An der erörterten Rechtslage ändert sich auch nichts dadurch, daß während des Vorprozesses zwei Heilmaßnahmen gewährt worden sind und im anhängigen Verfahren nicht um Übergangsgeld für die Zeit zwischen fiktivem Rentenbeginn und der folgenden Maßnahme, sondern um die Leistung für die Zeit zwischen zwei Maßnahmen gestritten wird. Der Ansicht der Beklagten, solche Zwischenzeiten im Ausmaß des vorliegenden Falles würden vom Normzweck der Bestimmung nicht abgedeckt, stehen der oben erörterte Sinn der Bestimmung und der Gesetzeswortlaut entgegen. Auch die Interessenlage sowohl für den Rentenversicherungsträger als auch für den Versicherten ist die gleiche, ob es sich nun um die Zeit zwischen Rentenantrag und erstem Heilverfahren oder zwischen erstem und zweitem Heilverfahren handelt. Im übrigen ist mit Urteil des BSG vom 22. April 1970 - 12 RJ 36/65 - (= SozR Nr 19 zu § 1241 RVO) der Versicherungsträger verpflichtet worden, Übergangsgeld auch für die Zeit zwischen zwei Maßnahmen zu gewähren, die dort nahezu 15 Monate auseinander gelegen hatten.

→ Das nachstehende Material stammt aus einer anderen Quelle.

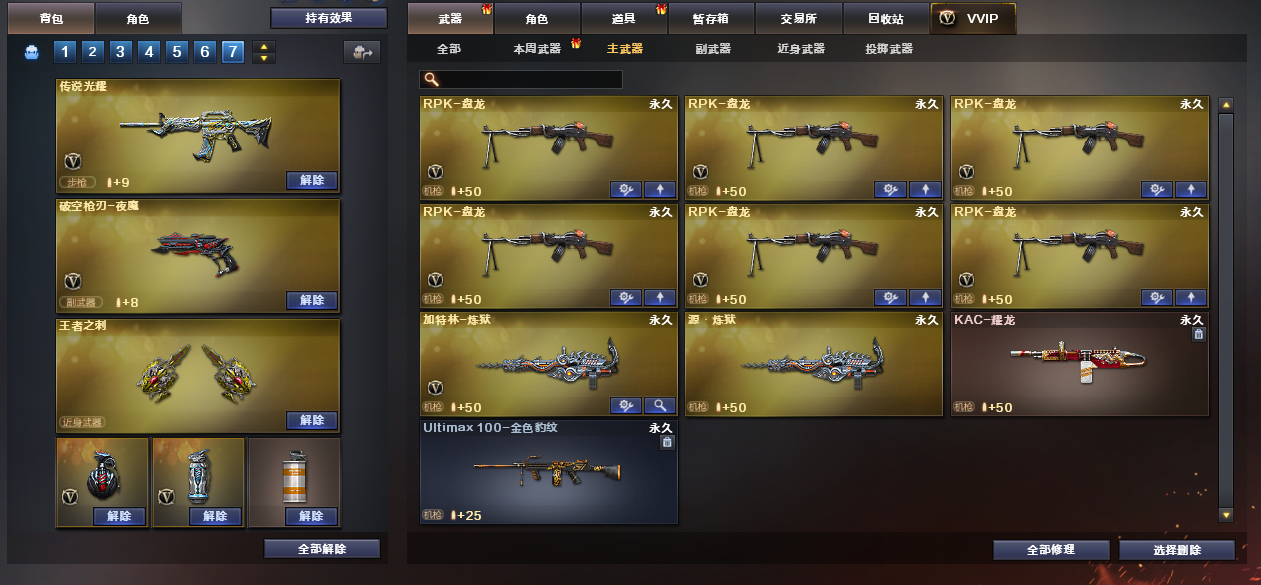Image resolution: width=1261 pixels, height=585 pixels.
Task: Click the backpack icon beside bag numbers
Action: click(31, 52)
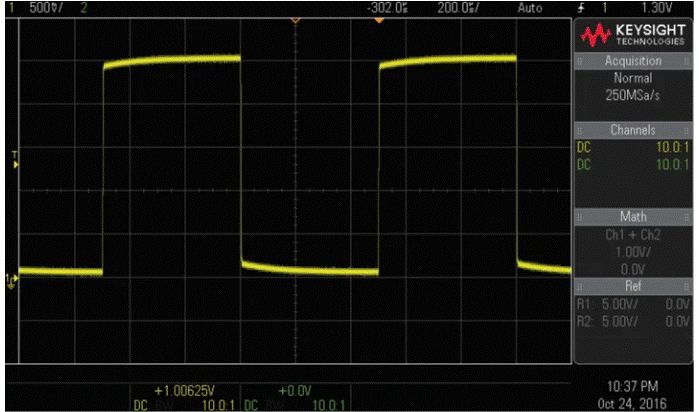Click the channel 1 ground level marker
This screenshot has height=412, width=699.
[11, 278]
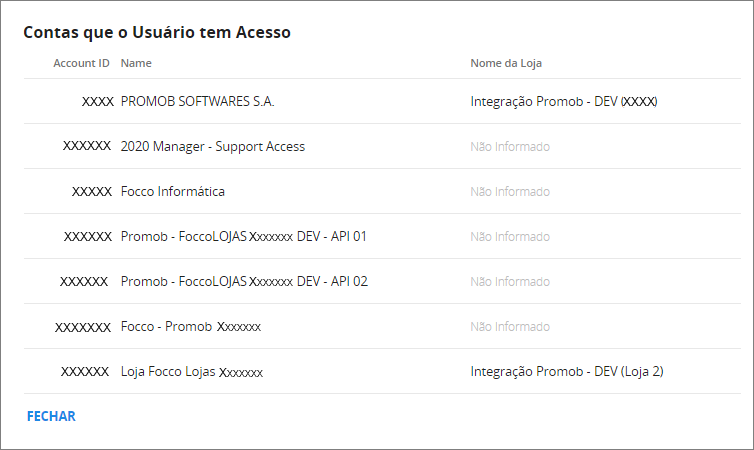The width and height of the screenshot is (754, 450).
Task: Click the Name column header
Action: tap(136, 63)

Zwar betraf jener Rechtsstreit in erster Linie die Frage, welcher Rentenversicherungsträger für die Zahlung des vorgezogenen Übergangsgeldes zuständig sei; der Anspruch auf Übergangsgeld ist aber, anders als die Beklagte es sehen möchte, dennoch zuerkannt bzw bestätigt worden.
Auch der Einwand der Beklagten, sie habe wegen der Rechtskraft des SG-Urteils vom 4. März 1974 schon ab 7. Juni 1973 Berufsunfähigkeitsrente zahlen müssen, dringt nicht durch. Rechtskräftige Urteile binden die Beteiligten (nur), soweit über den Streitgegenstand entschieden worden ist (§ 141 Abs 1 Sozialgerichtsgesetz -SGG-). Hinsichtlich des Zeitraums ab 7. Juni 1973 war Streitgegenstand des Vorprozesses - und konnte bis zum SG-Urteil vom 4. März 1974 auch nach damaliger Sach- und Rechtslage nur sein - die Gewährung der Berufsunfähigkeitsrente. Demgegenüber ist Gegenstand des anhängigen Verfahrens - zwar ebenfalls für die Zeit ab 7. Juni 1973, aber begrenzt bis zum 17. März 1975 - der Differenzbetrag zwischen schon gezahlter Berufsunfähigkeitsrente und Übergangsgeld. Somit fehlt es schon an der Identität des Streitgegenstandes. Denn über diesen Anspruch hat das SG mit Urteil vom 4. März 1974 nicht entschieden. Soweit es den Anspruch auf Berufsunfähigkeitsrente ab 7. März 1973 zuerkannt hat, ist damit bejaht worden, was in § 1241d Abs 1 Satz 1 RVO ohnehin für die Zahlung des vorgezogenen Übergangsgeldes vorausgesetzt wird.
Die Kostenentscheidung folgt aus § 193 SGG.